Work item → Could you give the records below again exactly, without the pictures?

Data supplied →
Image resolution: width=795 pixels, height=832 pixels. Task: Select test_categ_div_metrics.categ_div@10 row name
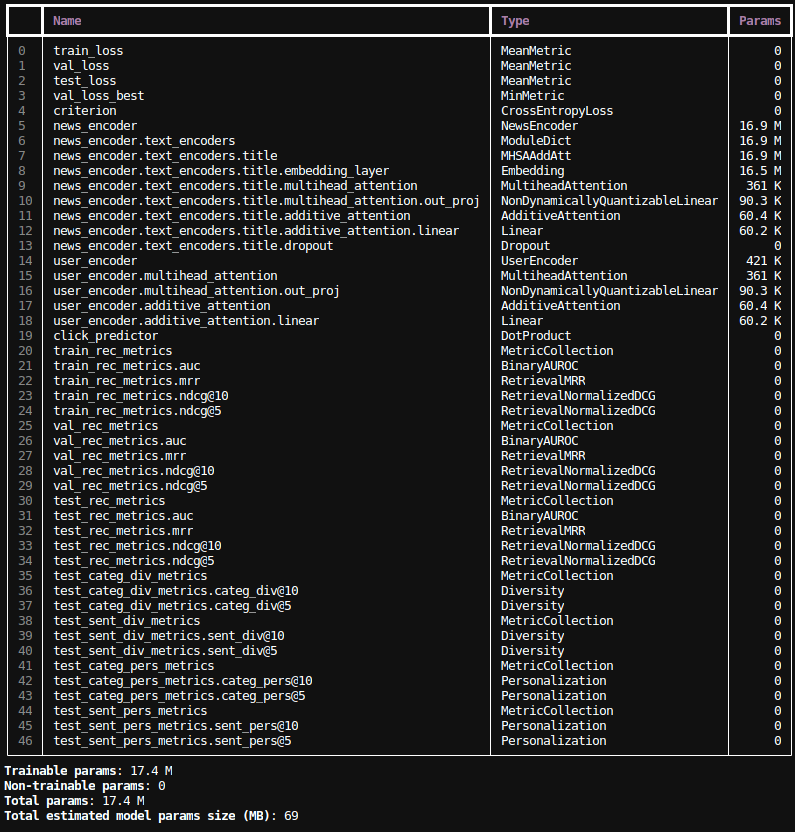point(176,591)
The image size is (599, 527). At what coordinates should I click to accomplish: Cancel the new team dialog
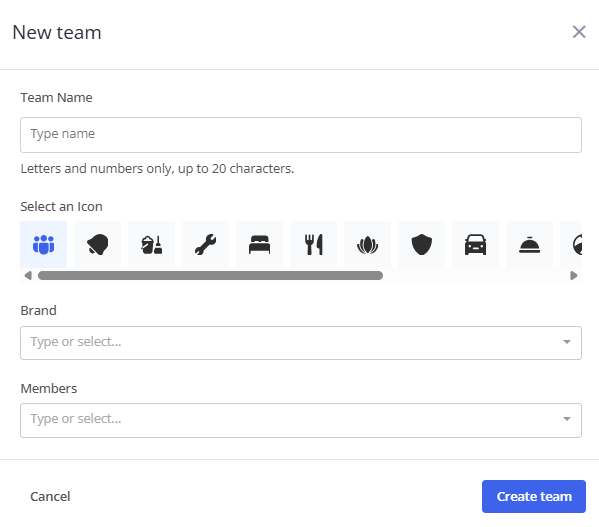point(50,496)
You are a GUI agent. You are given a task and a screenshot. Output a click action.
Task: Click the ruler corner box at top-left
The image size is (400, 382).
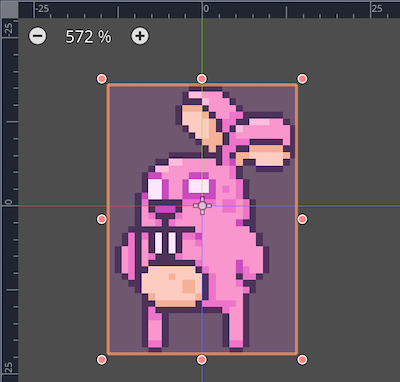click(9, 9)
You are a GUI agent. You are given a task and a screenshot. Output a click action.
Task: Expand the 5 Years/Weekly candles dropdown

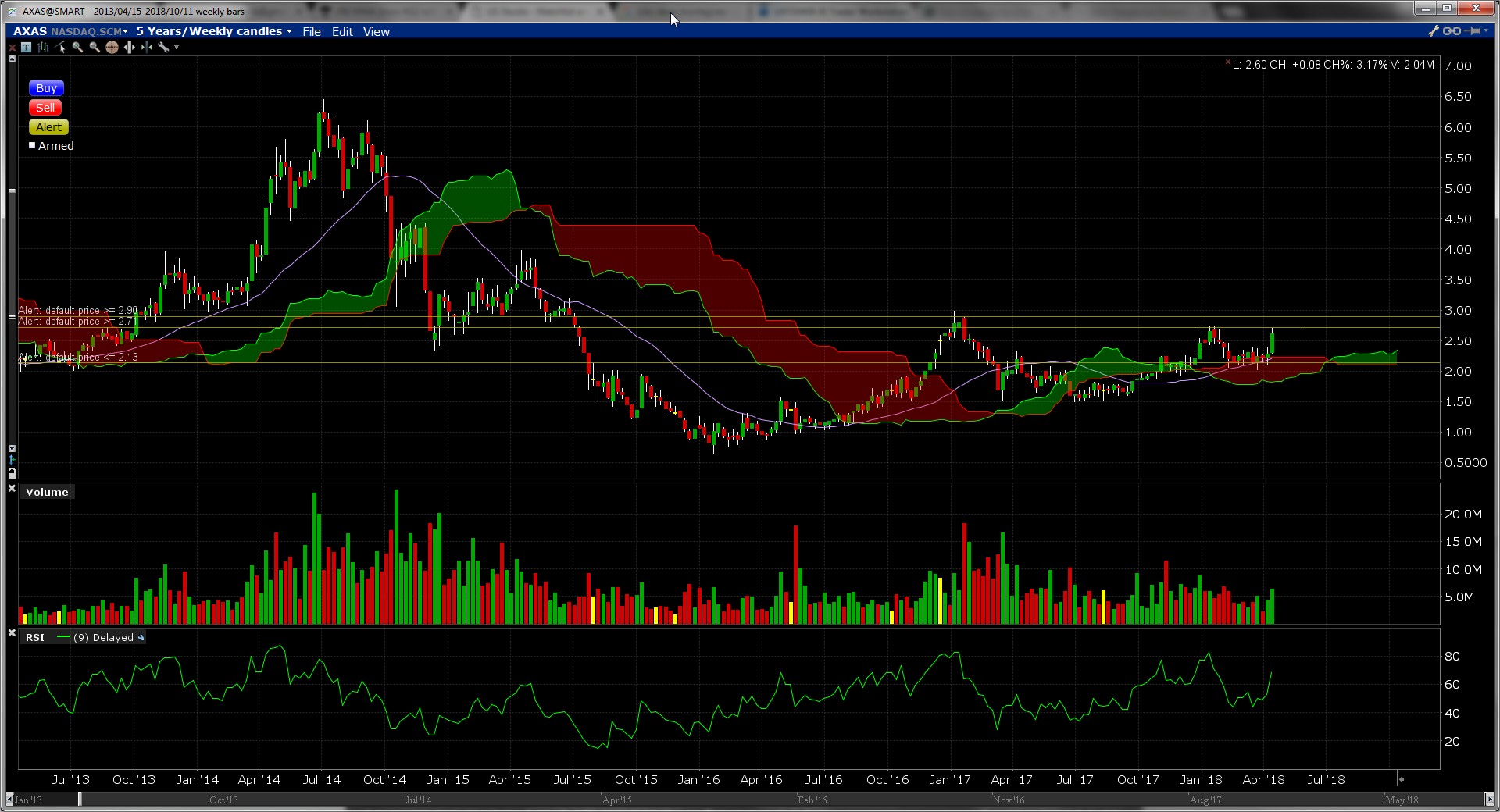click(213, 31)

Expected answer →
Image resolution: width=795 pixels, height=832 pixels. Task: Select test_categ_div_metrics.categ_div@10 row name
point(176,591)
The image size is (599, 527). At what coordinates should I click to accomplish: Cancel the new team dialog
point(50,496)
You are a GUI agent. You are given a task and a screenshot. Output a click action.
Task: Click the ruler corner box at top-left
The image size is (400, 382).
click(9, 9)
You are a GUI agent. You are given a task and a screenshot. Output a click action.
Task: Expand the 5 Years/Weekly candles dropdown

click(213, 31)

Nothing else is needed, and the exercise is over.